As compared to the global financial meltdown of 2008, the story of Enron, the US-based energy-trading firm that imploded in 2001, seems like small potatoes. Of course, the past is prologue. The valuation and trading of intangibles, the creative bookkeeping and a disillusioned and defrauded public mark both Enron’s collapse and the recent global calamity as examples of the rot inherent in a freewheeling free market. It seems that the Enron debacle was only the tip of the economic iceberg. Its collapse was not a once off, an aberration of an otherwise healthy system. Rather, Enron’s duplicity now serves as the model by which Wall Street and other financial centres appear to operate.
Lucy Prebble’s Enron attempts to penetrate the murky dealings and webs of intrigue that led to the company’s eventual fall. The play opens in the 1990s, where Jeffrey Skilling (Corey Johnson) is at loggerheads with colleague, competitor, and friend-with-benefits Claudia Roe (Sara Stewart) over the direction that Enron should take into the 21st century. Roe believes Enron should invest in the traditional infrastructure necessary to deliver gas and electricity around the world, while Skilling schemes to develop Enron into a one-of-a-kind clearinghouse through which energy futures are traded like pork bellies or orange juice. Enron founder and chairman Ken Lay (Clive Francis), like every good magnate, is all for quick profits and financial celebrity, and so puts Skilling in the driver’s seat. The company quickly becomes a poster child for the supposed benefits of deregulation and “innovative” trading practices that inflate profit margins. There is only one problem: Enron isn’t actually making any real money and ends up being thirty billion dollars in debt.
While the ins and outs of trading virtual commodities can seem as clear as mud to the casual observer, director Rupert Goold’s attempts to simplify and theatricalise these complicated economic processes are only partly successful. The production aims for the sheen of a high-power Broadway musical, complete with snappy, ironic song and dance numbers and flashy stage gimmicks. Goold and company seem to have a penchant for unsubtle metaphors: Enron’s board of director’s, apparently unaware of the true nature of Skilling’s shenanigans, are portrayed as three blind mice, while the financial services firm Lehman Brothers is embodied as, well, Siamese twin brothers. When Skilling needs to offload Enron’s increasing debt to keep its stock value high, he turns to company CFO Andy Fastow (Paul Chahidi), who develops shadow companies in which to hide shortfalls that he terms “raptors”, after the reptilian antagonists of the film Jurassic Park. Sure enough, actors with raptor heads appear and begin feeding off dollar bills from the hands of Fastow and Skilling.

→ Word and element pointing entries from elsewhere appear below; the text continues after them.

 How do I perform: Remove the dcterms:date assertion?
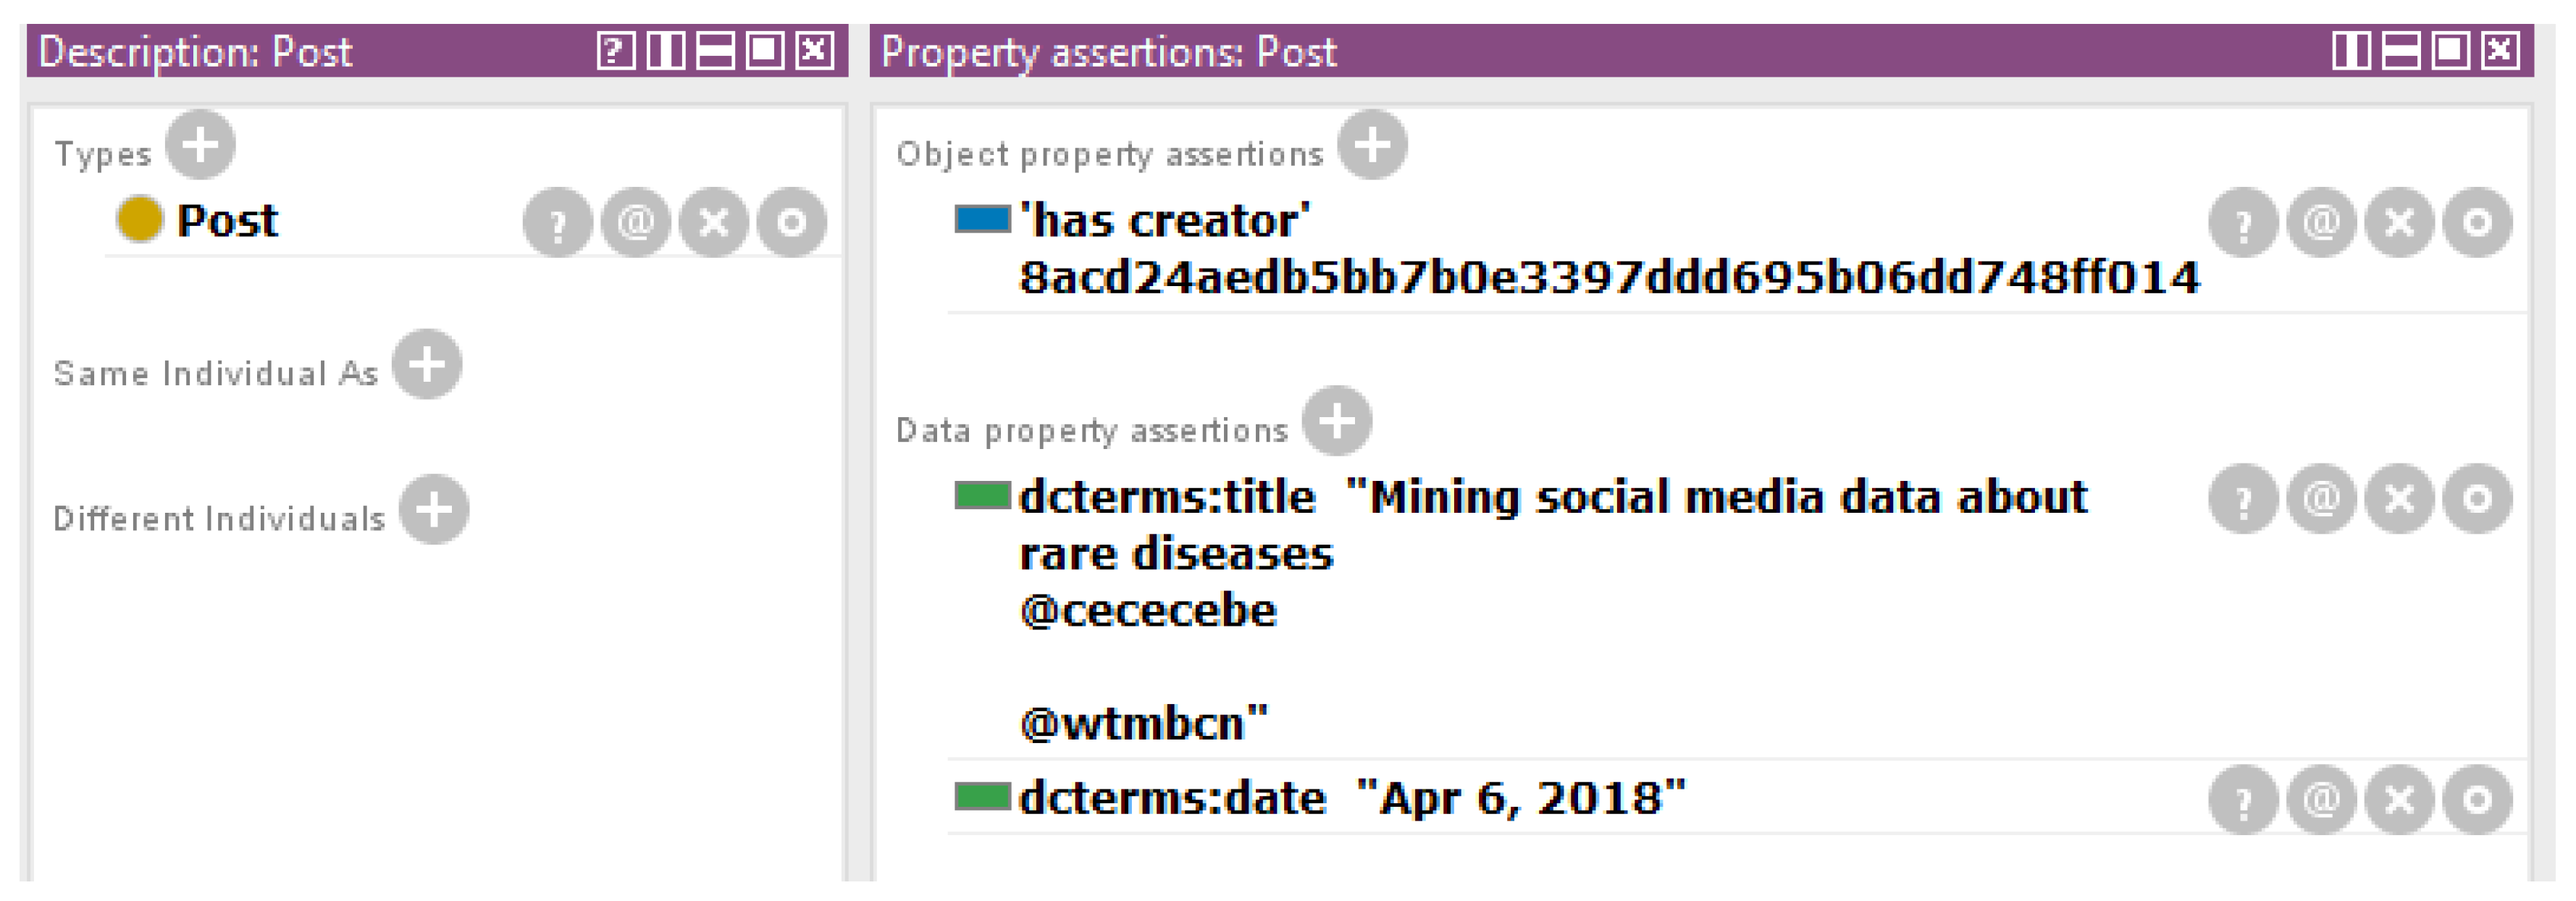pyautogui.click(x=2399, y=799)
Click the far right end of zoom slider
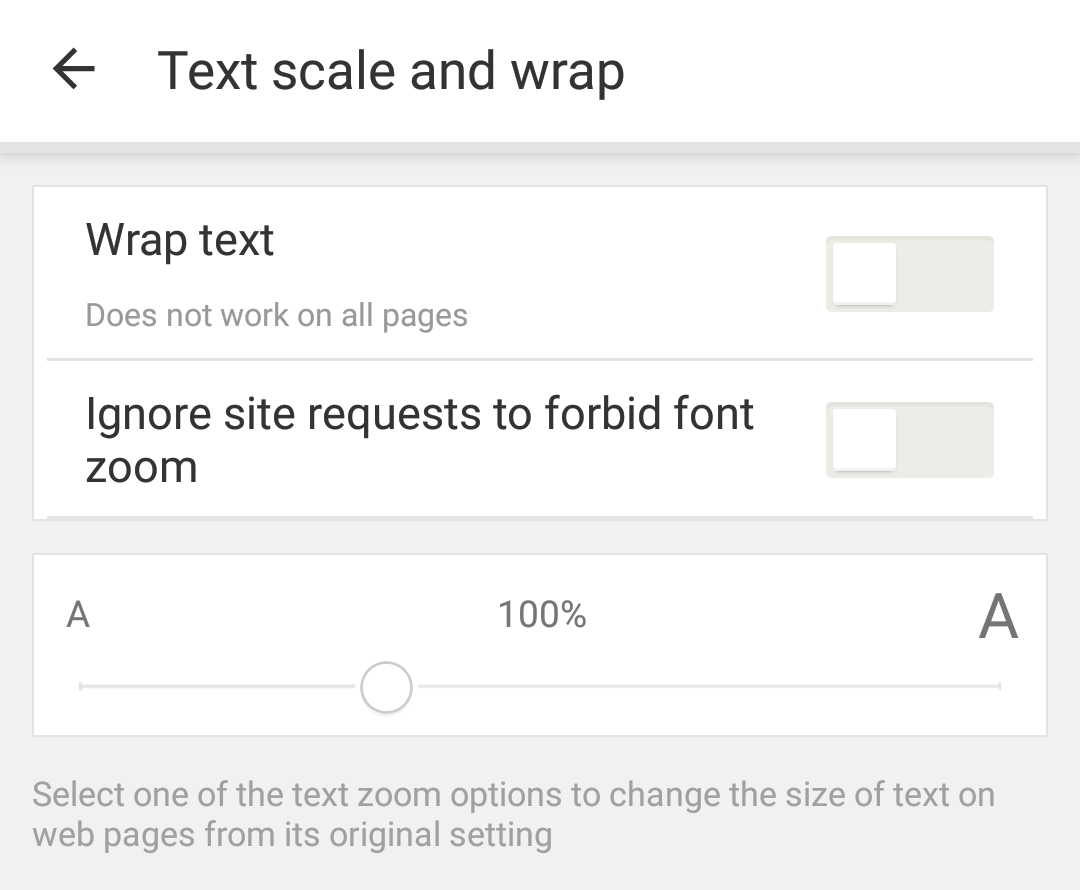 997,687
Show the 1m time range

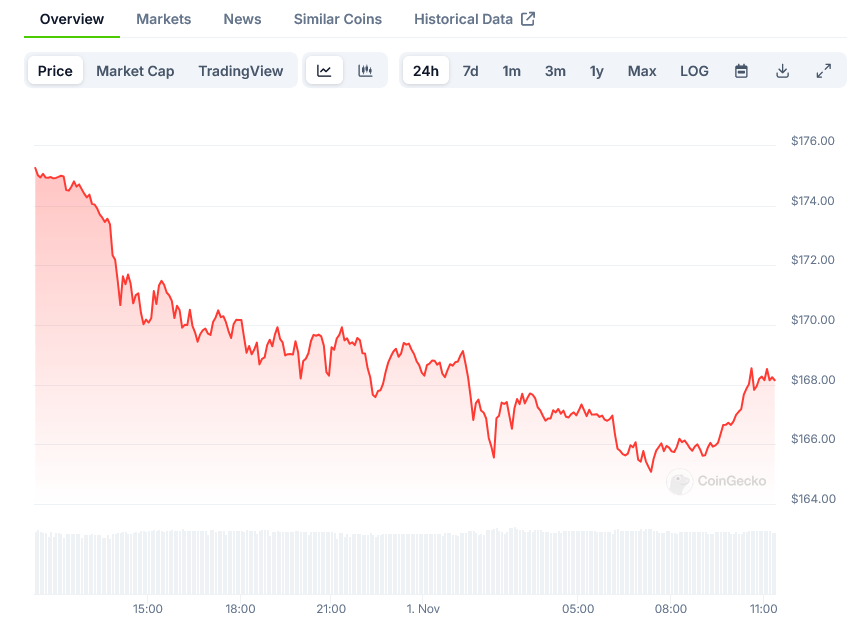511,71
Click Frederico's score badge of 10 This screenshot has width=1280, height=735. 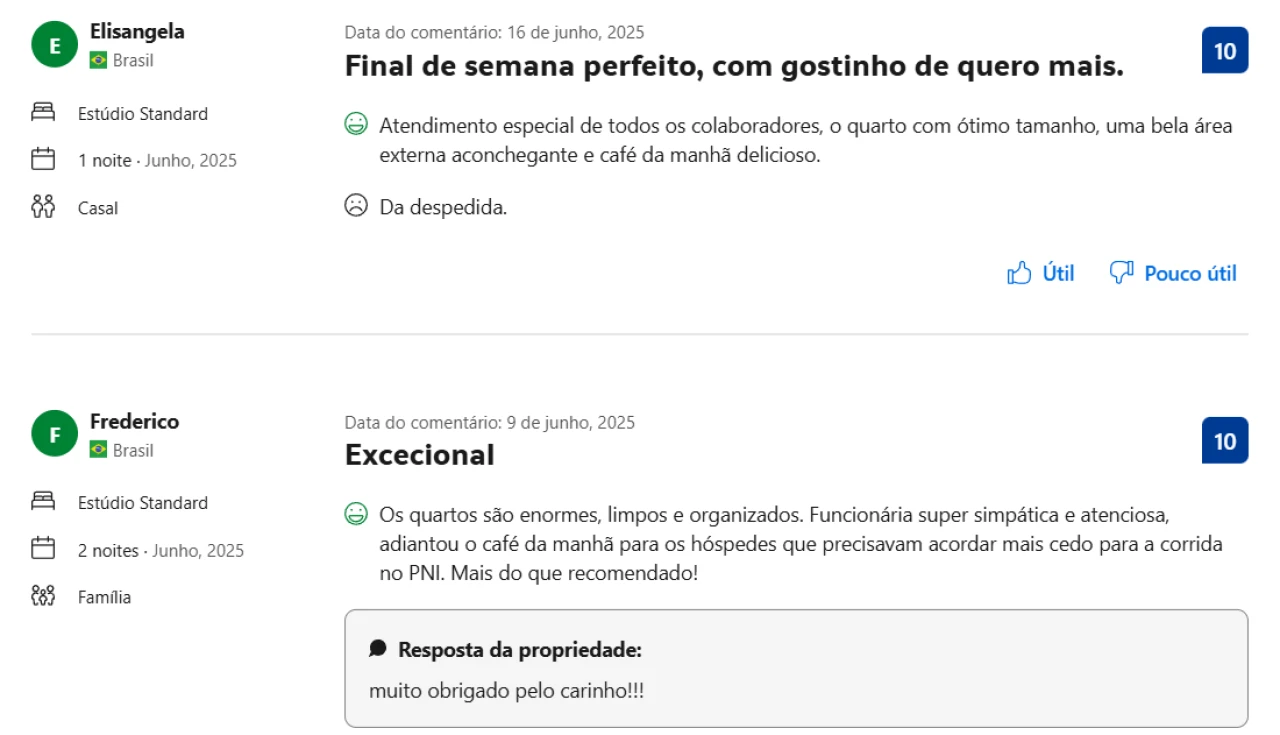coord(1224,441)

The ensemble song and dance numbers, which culminated in a mix of pop culture signifiers ranging from Star Wars to The Matrix, all seemed put in place to mask the paucity of Prebble’s pedestrian script. In spite of some snappy one-liners, the characters of Skilling, Fastow, Row, and Lay all come across like two-dimensional functions of a rather straightforward plot. And the performances, for the most part, are approached just like that: they are functional, hitting the broad marks of anger, fear, and manufactured hysteria whenever it is deemed necessary by the arbitrary rise or fall of the action. It’s clear these actors are talented, committed professionals; however, whether worn down by the rigours of a heavy touring schedule or the demands of adapting to a new venue, the ensemble as a whole lacked the sharpness and tightness of execution that appears to be the production’s ambition.
What Enron does achieve is the boiling down of a rather complex and intangible mode of industry. The play serves almost as a sort of clever, step-by-step lecture on the nature of a financial calamity and how it relates to the present we find ourselves in. But it is no more than that. While it rails against American culture’s dread of ambiguity, the play really offers us none. We know who the baddies are right from the start and really learn nothing new about their humanity or our own at the end of the day. Just as Enron the company sought to mask its debt in order to increase its market value, Enron the play appears to mask its lack of emotional and intellectual depth in a flashy parade of simplistic set pieces.